→ **TASK**
Every line from the one containing "Login (174, 15)" to the one containing "Account Status (174, 2305)" in the records below, both included, must be set down exactly, and no other line.

→ **GIVEN ENTRIES**
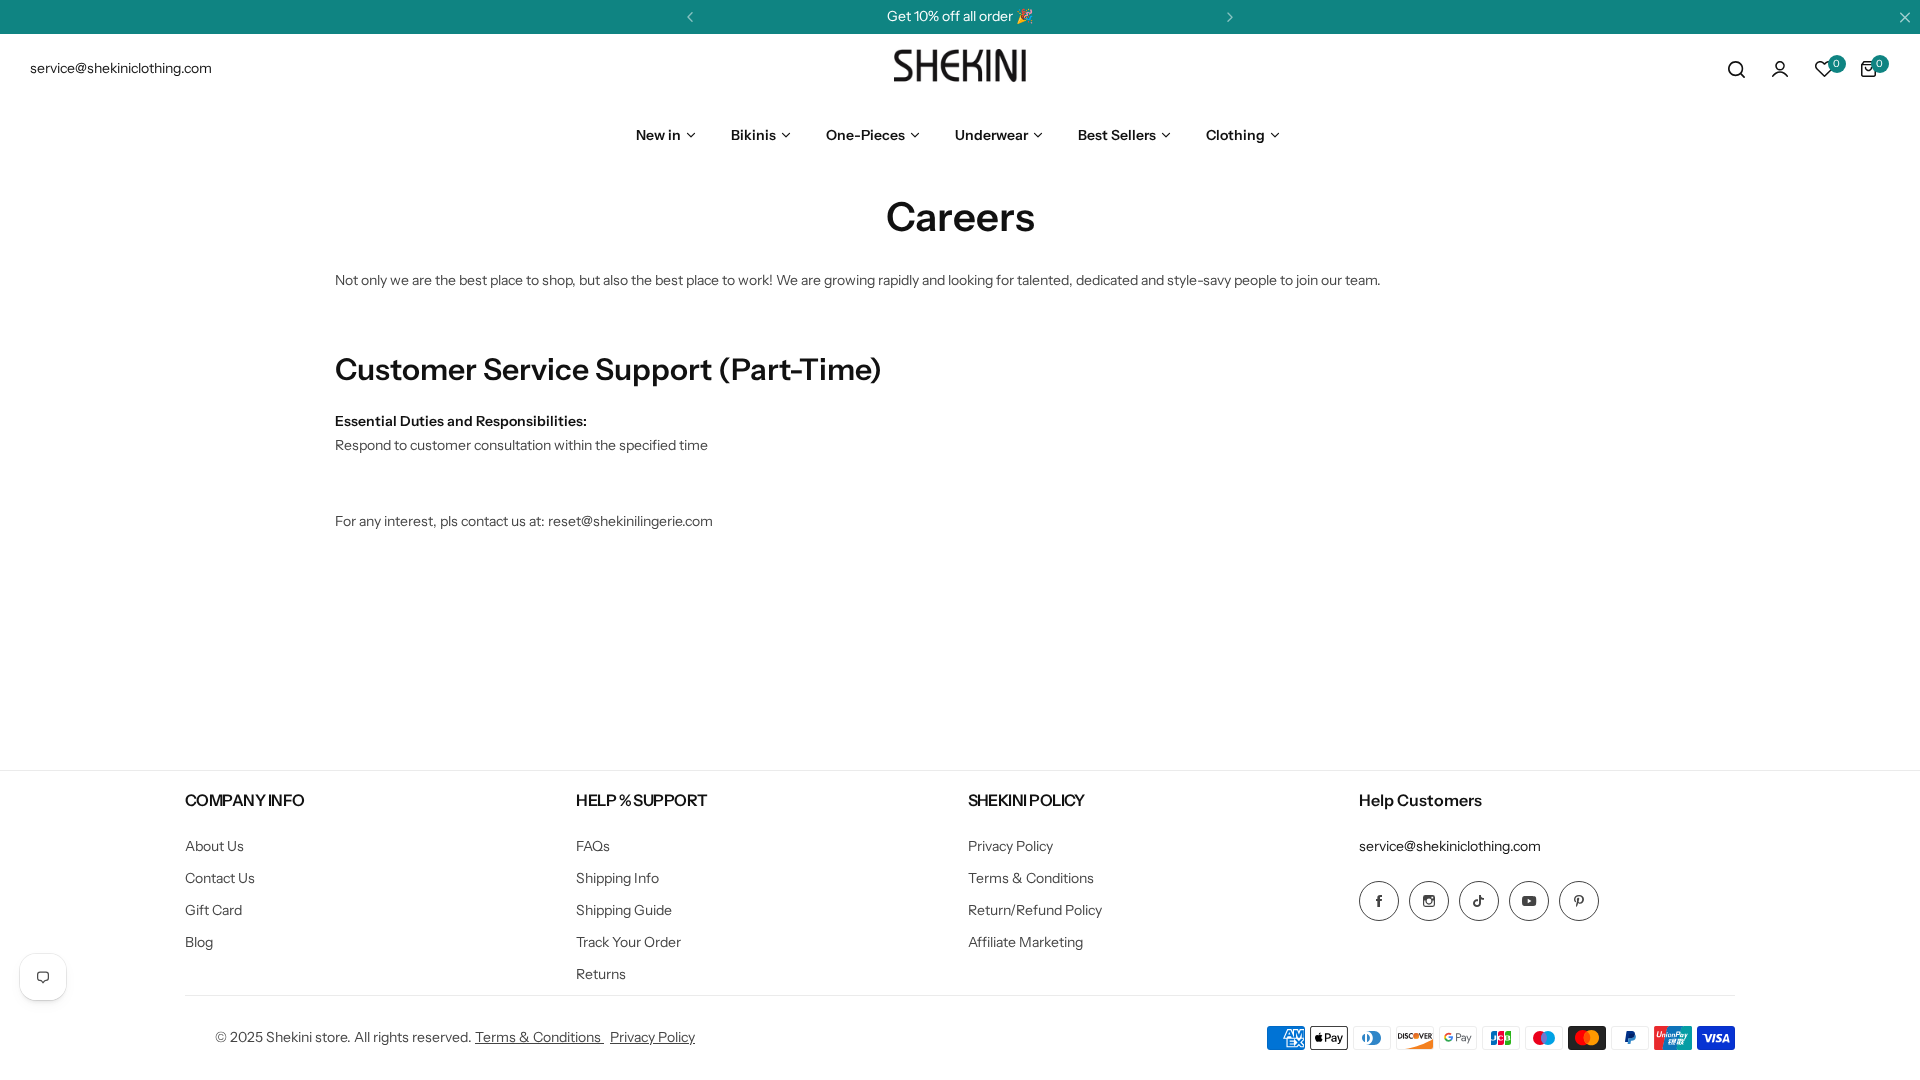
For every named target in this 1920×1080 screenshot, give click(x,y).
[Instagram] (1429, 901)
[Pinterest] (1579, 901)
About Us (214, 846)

--

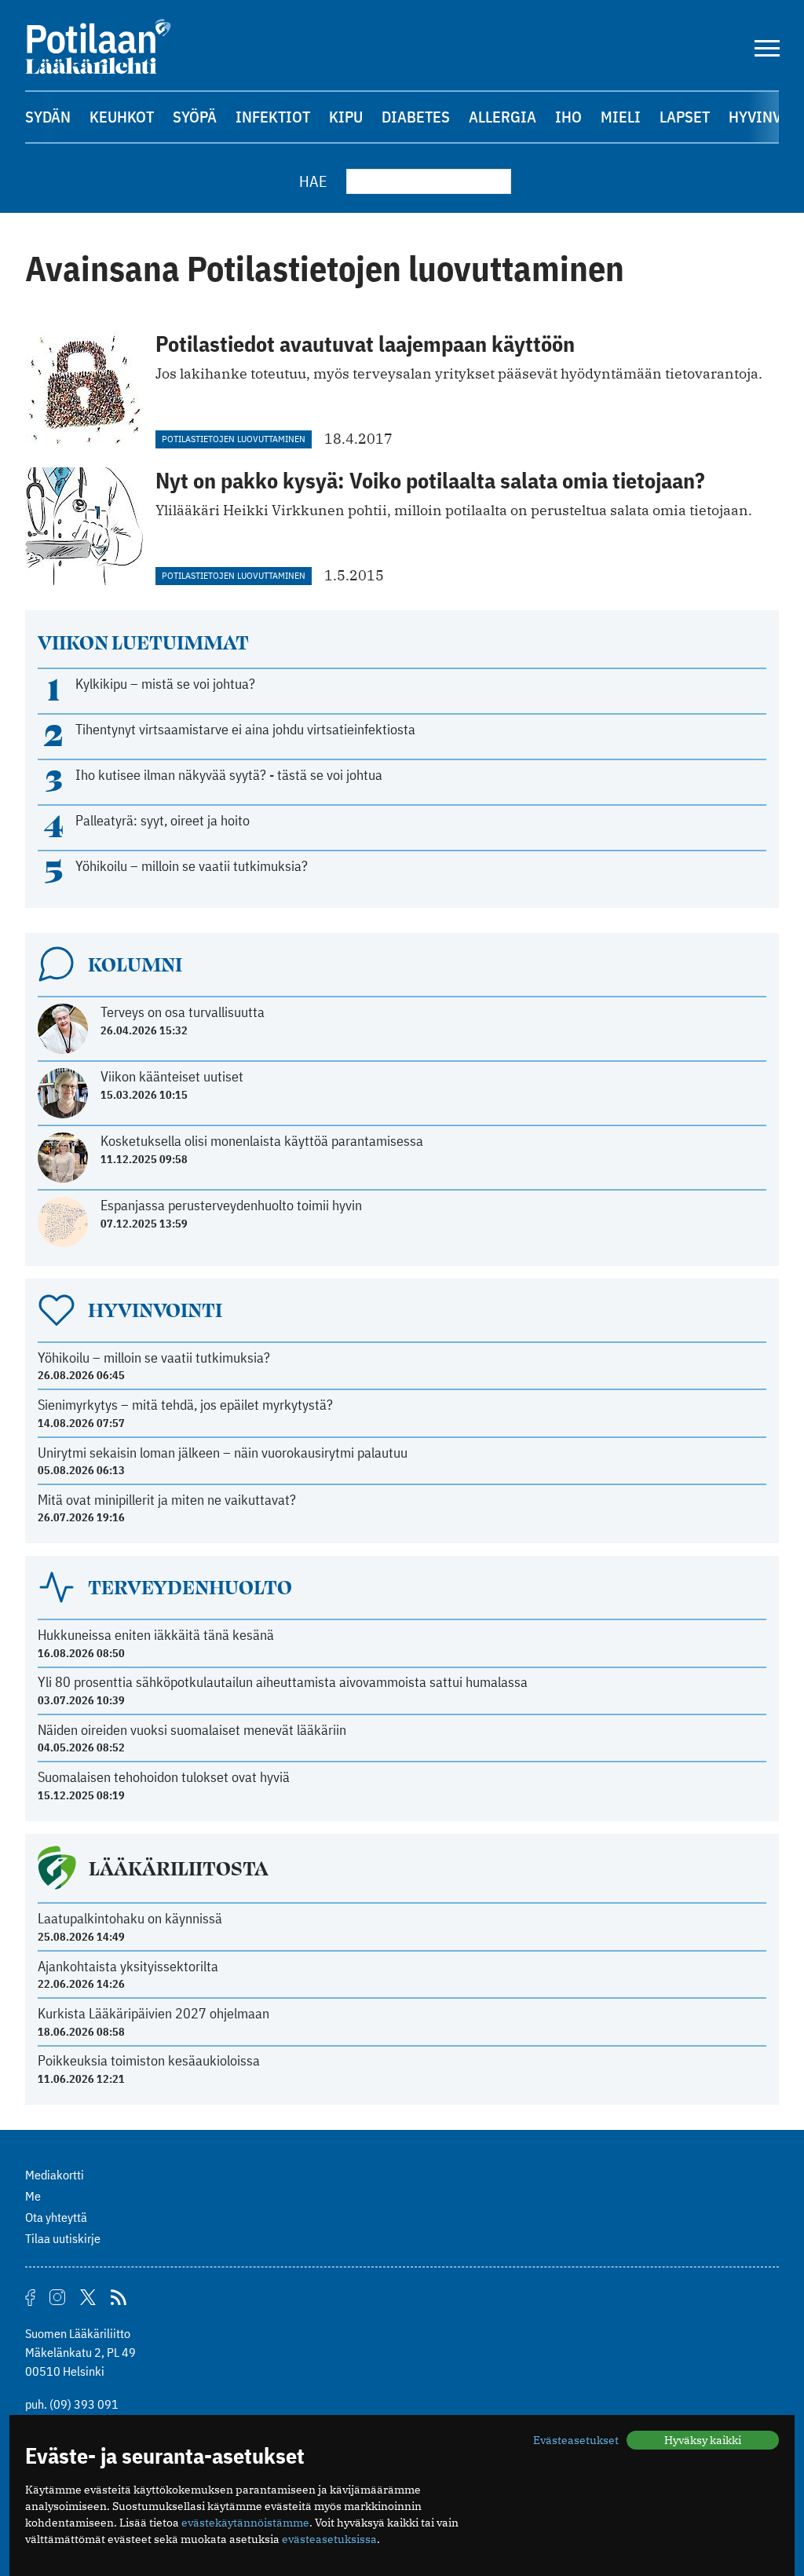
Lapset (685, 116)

---

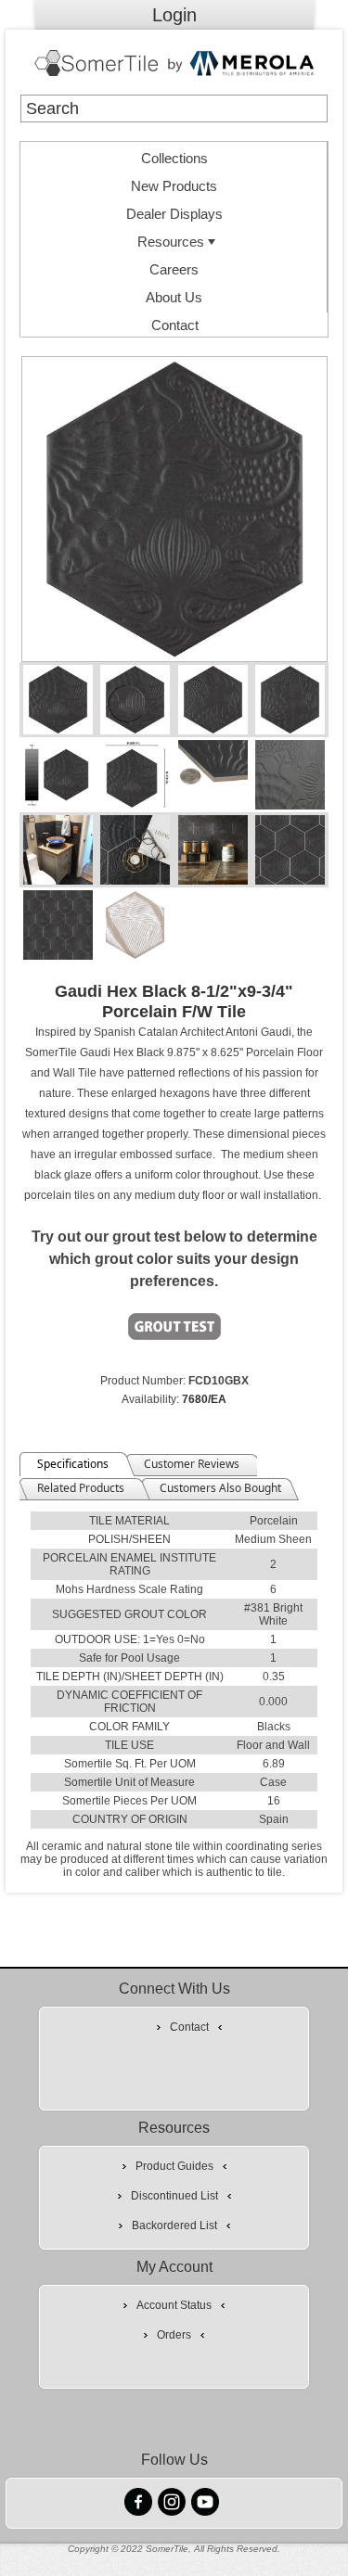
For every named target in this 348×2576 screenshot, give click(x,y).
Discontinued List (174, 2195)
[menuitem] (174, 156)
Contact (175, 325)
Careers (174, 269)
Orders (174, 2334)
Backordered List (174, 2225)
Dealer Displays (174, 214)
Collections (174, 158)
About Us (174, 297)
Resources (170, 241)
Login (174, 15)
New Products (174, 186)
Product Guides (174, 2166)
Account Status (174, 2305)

→ **RESPONSE AREA**
Login (174, 15)
New Products (174, 186)
Product Guides (174, 2166)
Account Status (174, 2305)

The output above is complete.